Publications [#322323] of David R. Sherwood
search .Papers Published
- Matus, DQ; Lohmer, LL; Kelley, LC; Schindler, AJ; Kohrman, AQ; Barkoulas, M; Zhang, W; Chi, Q; Sherwood, DR, Invasive Cell Fate Requires G1 Cell-Cycle Arrest and Histone Deacetylase-Mediated Changes in Gene Expression.,
Developmental cell, vol. 35 no. 2
(October, 2015),
pp. 162-174 [doi] .
(last updated on 2024/04/18)Abstract:
Despite critical roles in development and cancer, the mechanisms that specify invasive cellular behavior are poorly understood. Through a screen of transcription factors in Caenorhabditis elegans, we identified G1 cell-cycle arrest as a precisely regulated requirement of the anchor cell (AC) invasion program.
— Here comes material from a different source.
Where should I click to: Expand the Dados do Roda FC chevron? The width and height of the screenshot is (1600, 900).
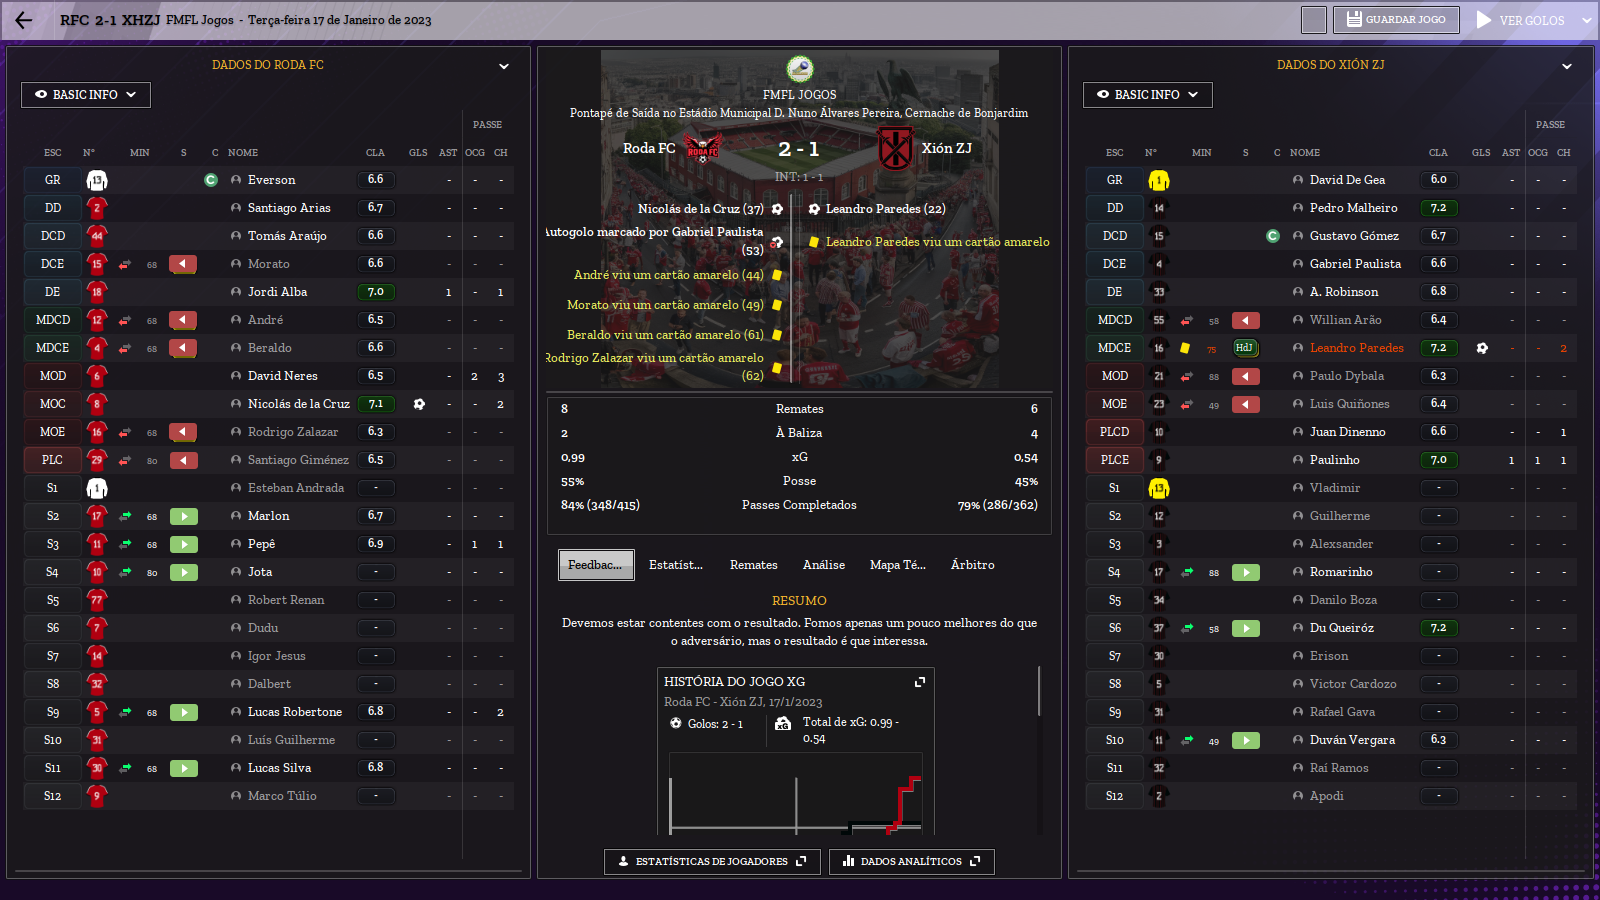pyautogui.click(x=504, y=66)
We show that the nuclear receptor nhr-67/tlx directs the AC into G1 arrest in part through regulation of the cyclin-dependent kinase inhibitor cki-1. Loss of nhr-67 resulted in non-invasive, mitotic ACs that failed to express matrix metalloproteinases or actin regulators and lack invadopodia, F-actin-rich membrane protrusions that facilitate invasion. We further show that G1 arrest is necessary for the histone deacetylase HDA-1, a key regulator of differentiation, to promote pro-invasive gene expression and invadopodia formation. Together, these results suggest that invasive cell fate requires G1 arrest and that strategies targeting both G1-arrested and actively cycling cells may be needed to halt metastatic cancer.